Mon GR20 Nord–Sud

Jour 1 · Le vrai départ

Calenzana → Refuge d’Ortu di u Piobbu

13,2 kmDistance+1 538 mDénivelé +7h01Temps total3/5Difficulté
Départ 06h14 · Arrivée 13h15. 13,2 km, +1 538 m et 7h01 au total pour 5h12 de marche effective. Les chiffres montrent une première journée maîtrisée sur le papier, mais le ressenti est beaucoup plus lourd : sommeil court, sac chargé, chaleur, et la dimension humaine très forte de l'abandon d'Arnaud.

La nuit avant le départ, j'avais imaginé dormir comme une pierre. Raté. Vers 4h du matin, le camping de Calenzana s'agite déjà — fermetures éclair, frontales, chuchotements qui ne chuchotent pas vraiment. Une partie des randonneurs est debout, et à 5h30, c'est clair : personne ne se rendort.

On plie les affaires. La trace GPS indique un départ à 06h14. On part à trois — Rodolphe, Benjamin, Arnaud. Avec dès le départ une ombre sur la journée : la cheville d'Arnaud, douloureuse depuis quelques jours, qui nous inquiète sans qu'on veuille trop le montrer. Il veut tenter. On veut y croire avec lui.

La sortie de Calenzana commence doucement, herbes hautes, portions boisées, presque gentille. Puis la pente arrive. Pas d'un coup, mais assez vite pour que le sac commence à rappeler son poids. Le soleil se lève derrière nous, éclaire les reliefs devant — c'est magnifique, presque irréel pour un premier matin. Le GR20 ne laisse pourtant pas longtemps le temps de contempler.

Très vite, on dépasse des randonneurs déjà en difficulté. Pas un jugement — juste un constat : beaucoup découvrent en direct que le GR20 n'a rien d'une rando classique. Cette première étape trie déjà les rythmes et les optimistes. Nous, on avance prudemment, sans brûler d'énergie inutilement.

Après les premières vues sur la baie de Calvi, ça se corse vraiment. Quelques passages rocheux, des appuis à choisir, et avec un sac chargé, chaque mouvement coûte un peu plus cher. La chaleur monte. Le sommeil trop court se fait sentir. La faim arrive plus tôt que prévu.

Pour Arnaud, la journée devient rapidement très dure. La cheville le limite, le rythme cardiaque monte, le plaisir disparaît. On arrive tous les trois à Ortu di u Piobbu — mais l'arrivée n'a pas la même couleur pour chacun. Pour Benjamin et moi, c'est le premier refuge. Pour Arnaud, c'est une limite.

Le refuge apparaît d'abord comme un petit point dans la montagne, semble proche, puis ne l'est plus vraiment. Une sensation qu'on retrouvera souvent. Quand on pose enfin les sacs, le soulagement est réel. Et bonne surprise : les bières sont là. Après cette première étape chargée en tension, elles ont presque le goût d'une récompense officielle.

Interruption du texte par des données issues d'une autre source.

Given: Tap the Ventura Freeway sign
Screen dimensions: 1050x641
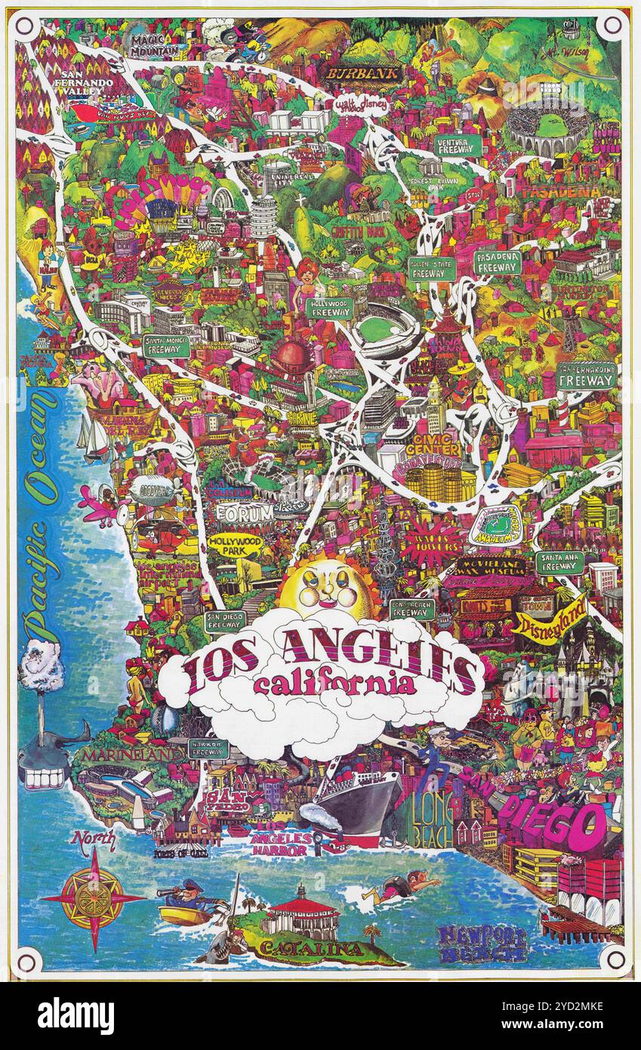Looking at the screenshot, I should click(x=458, y=146).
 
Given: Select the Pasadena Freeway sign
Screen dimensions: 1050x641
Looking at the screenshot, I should click(x=498, y=263).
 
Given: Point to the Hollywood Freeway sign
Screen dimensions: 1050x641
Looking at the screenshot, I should click(x=330, y=307).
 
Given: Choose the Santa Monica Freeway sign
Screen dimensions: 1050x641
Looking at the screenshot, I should click(x=166, y=346).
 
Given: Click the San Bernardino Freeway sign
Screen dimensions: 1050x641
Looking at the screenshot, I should click(x=587, y=376).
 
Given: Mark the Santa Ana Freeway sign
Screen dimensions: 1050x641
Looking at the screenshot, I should click(x=559, y=562).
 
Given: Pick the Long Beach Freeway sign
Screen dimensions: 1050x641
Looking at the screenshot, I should click(x=412, y=609).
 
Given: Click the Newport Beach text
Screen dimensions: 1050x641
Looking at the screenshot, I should click(x=482, y=943).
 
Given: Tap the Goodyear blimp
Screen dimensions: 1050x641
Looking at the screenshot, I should click(x=150, y=490).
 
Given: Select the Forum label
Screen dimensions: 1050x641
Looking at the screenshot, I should click(x=244, y=513).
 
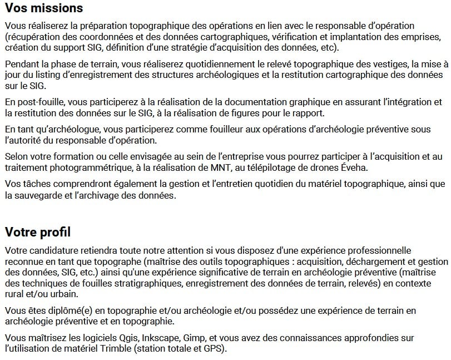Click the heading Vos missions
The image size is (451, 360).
click(x=44, y=8)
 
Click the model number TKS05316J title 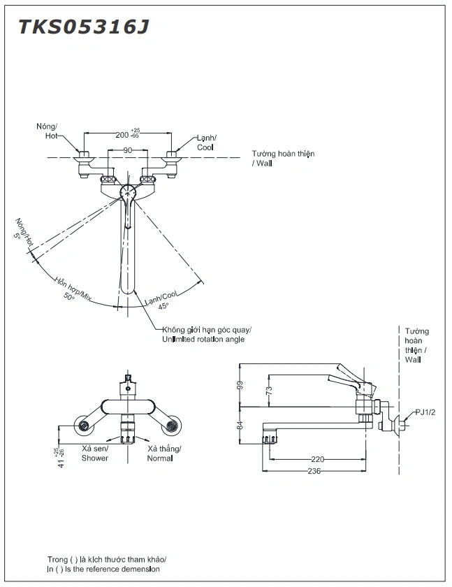(x=83, y=27)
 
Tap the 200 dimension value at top (x=122, y=134)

Peu après notre arrivée, un orage éclate. La montagne change de visage, et tout ce qui n'est pas protégé rappelle immédiatement qu'en bivouac, l'organisation compte autant que les jambes.

La soirée laisse un goût mitigé. Le menu du soir est franchement décevant pour le prix demandé. Après une journée pareille, un repas généreux aurait compté. On repart de table avec l'impression d'avoir payé cher pour une récupération au rabais. Sur le GR20, manger n'est pas seulement du plaisir — c'est de la performance pour le lendemain.

Pour Arnaud, l'après-étape est encore plus difficile. Même l'installation du bivouac devient laborieuse. La nuit confirme ce que la journée a déjà montré. Cette première journée marque donc à la fois notre vrai départ… et la fin du GR20 à trois. Dès le lendemain, Benjamin et moi poursuivrons à deux.